If only a few Filipinos seem surprised over claims that two people in media — calling them journalists doesn’t quite seem right — received payoffs from the diversion of congressional allocations from the pork barrel or Priority Development Assistance Fund, it’s because anecdotal evidence, experience, and similar reports in the past have long established the reality of press and media corruption.

Research has also validated the widespread assumption that many people in the media accept and solicit bribes, or are in the payroll of the interests — whether political, economic, or foreign — that they cover.

Media people themselves are the first to acknowledge the existence of corruption, and will even regale each other and whoever else cares to listen with tales of their fellow practitioners’ diverse and creative ways of using the power the media invests them with for personal gain and advantage.

Many are not bothered by it at all, either because they themselves are not averse to accepting the usual envelope, or, what’s worse, think it only normal. Only rarely will any media practitioner acknowledge the harm media corruption inflicts on the media, on the press, on journalism and journalists, and on society as a whole.

Because corruption has an impact on individual practitioners’ and their organizations’ capacity to discharge that most fundamental duty of all, truth-telling — a practitioner in the pay of a politician, for example, will paint his sponsor in the brightest colors possible while depicting his rivals in the worst possible light — the end result of corruption-driven reportage is confusion among readers, viewers and listeners. How often have we heard the complaint that the media audiences can’t tell from reading the newspaper, listening to the radio, or watching the six o’clock news what’s true and what’s false? Or that they can’t even understand what happened, let alone what it means to them?

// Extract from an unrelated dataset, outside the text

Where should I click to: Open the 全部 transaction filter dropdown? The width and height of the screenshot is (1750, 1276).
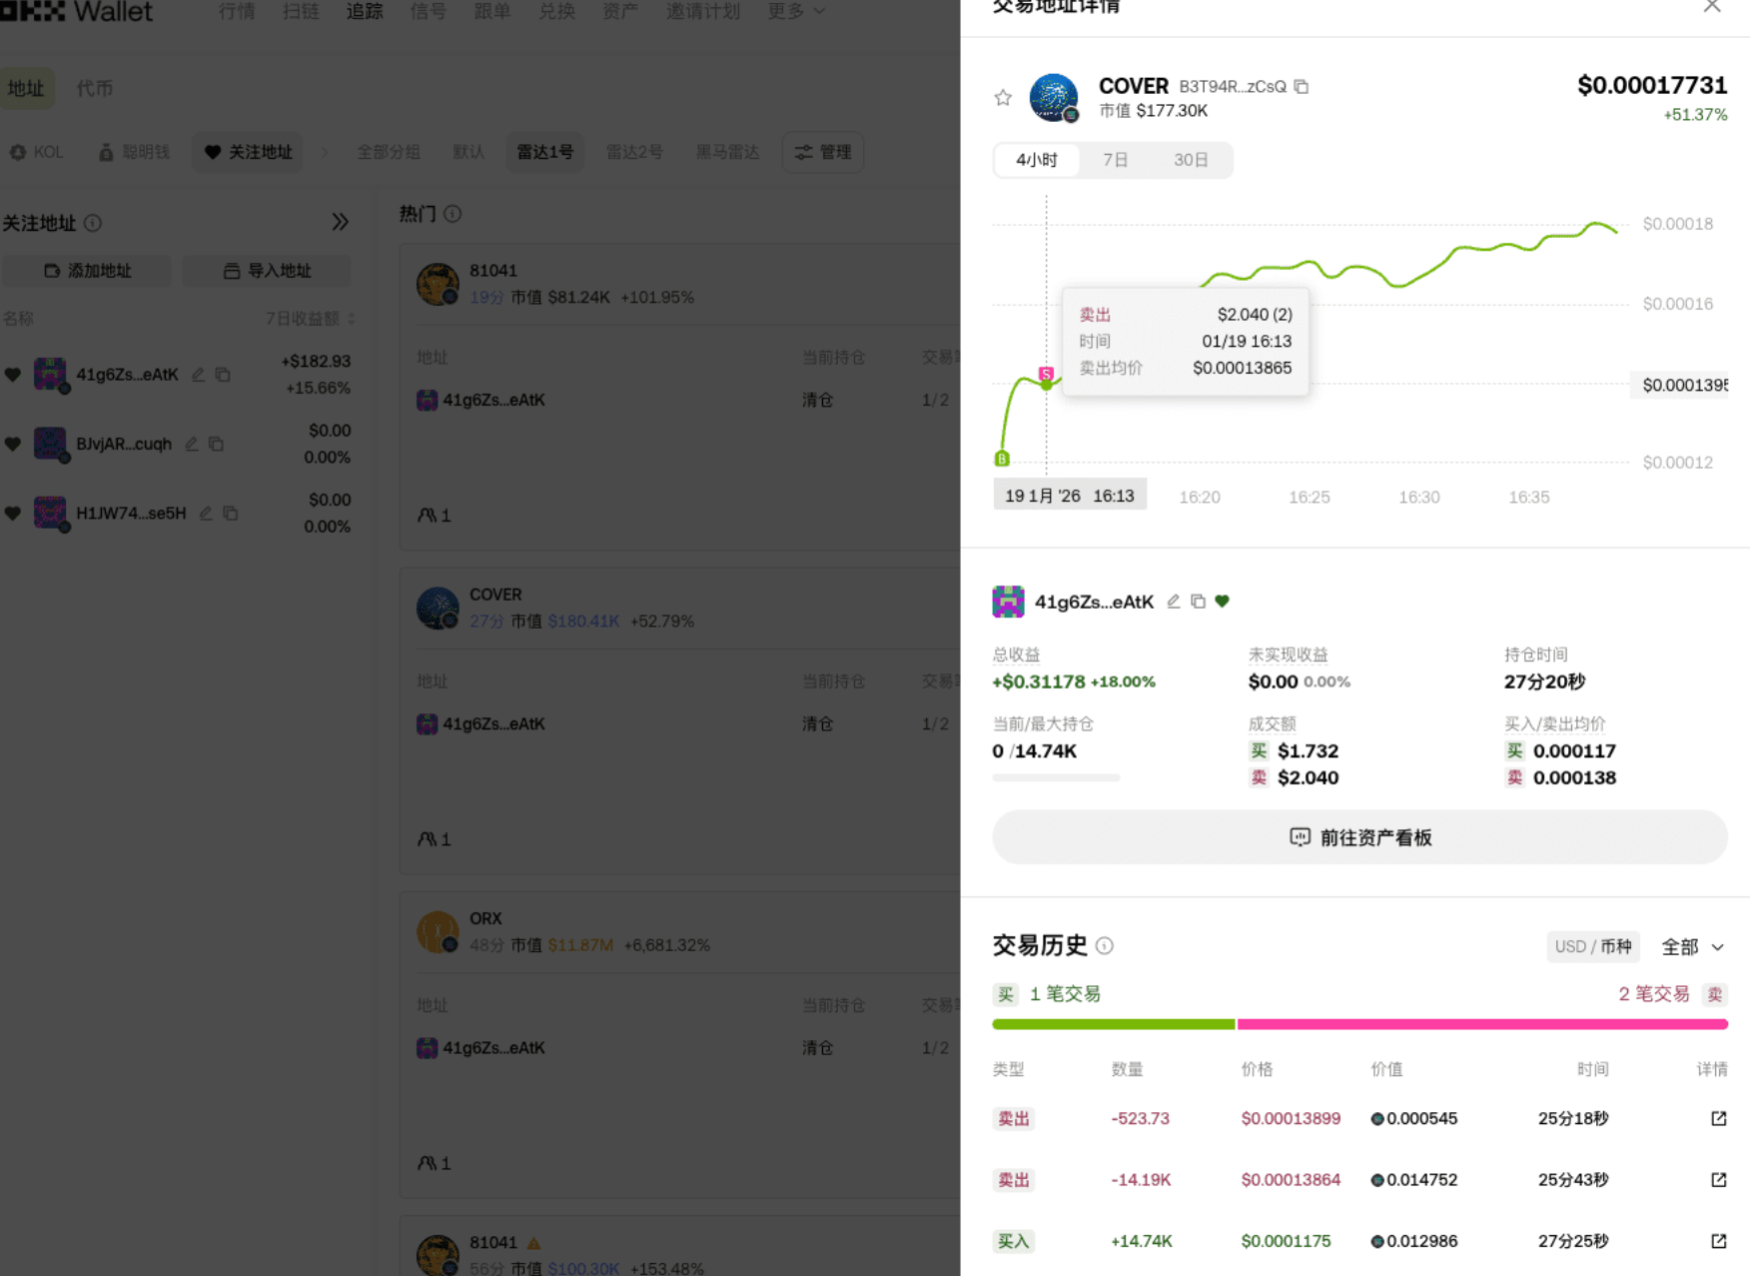point(1693,946)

Too often the media, among other reasons because of corruption in the ranks, not only contribute to keeping the citizenry in the dark about what’s really happening; they also subtract from the sum total of the latter’s knowledge of their social and political environment rather than add to it.

They suggest through biased, paid-for reports, for example, that a particular politician once known to have been corrupt and a lead participant in sustaining the Marcos dictatorship has suddenly been transformed into a statesman deserving of one’s vote, thus erasing from collective citizen memory the lessons of the past.

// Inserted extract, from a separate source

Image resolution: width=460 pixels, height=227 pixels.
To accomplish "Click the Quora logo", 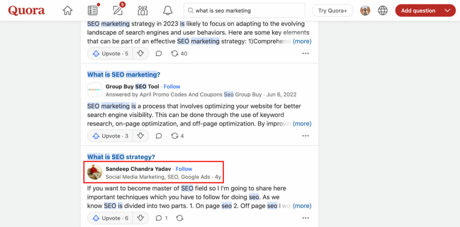I will click(x=26, y=10).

The offending media practitioner and organization may not think the threat imminent, but such offenses against the truth eventually do impact not only on their credibility but also on that of the entire media. The complaint that reading a newspaper, or watching a TV news program doesn’t help the reasonable reader or viewer understand what’s happening, or even what really happened, is among the more obvious danger signs that few, particularly in the media themselves, have even noticed, much less taken with an ounce of seriousness.

The consequence of all this is a crisis of information among a citizenry that desperately needs accurate and relevant information if it is to meaningfully discharge its duty in this supposed democracy. The crisis is evident on a daily basis, when, without the facts on hand, citizens argue for or against this or that public policy, debate the merits of a law, or take sides in political disputes. But it is even more glaringly obvious during elections, when they vote for this or that candidate on no other basis than name recall. In effect, citizens wage unarmed the war for honest and effective governance and against corruption, bad governance, mindless decisions — whatever — thanks to, among other institutions, the media.

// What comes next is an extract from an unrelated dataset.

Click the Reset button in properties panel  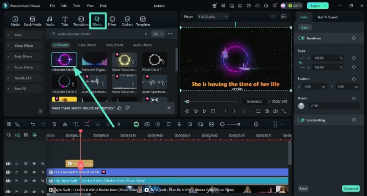click(x=303, y=189)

Meanwhile, to media corruption have at least some of the killing of journalists been attributed. In the communities where the killings are already of near-epidemic proportions — with an average of seven journalists and media workers per year killed so far since Benigno Aquino III was elected in 2010 — media practitioners’ taking sides in local political rivalries is so widespread that aside from their work’s being regarded as no more than paid-for partisanship, retaliation for it is accepted as inevitable.

Distressing, and a self-fulfilling prophecy, is the assumption that the retaliation will probably consist of being threatened with physical harm, being actually beaten, or even killed.

Although it does not in any way justify the killing of journalists, media corruption in effect feeds into the culture of violence regnant in these isles of fear.

What is equally disturbing is the overall decline of media credibility in the places where information is needed most — in the communities where corruption, human rights violations, criminal depredations, and bad governance directly affect the lives of the citizenry.

Because cases of media corruption tend to be the stuff of media headlines themselves, they are what stay in the minds of the media audiences, to whom the efforts of authentic investigative journalists, impartial commentators and field reporters to get to the truth and to interpret the meaning of events are mainly lost.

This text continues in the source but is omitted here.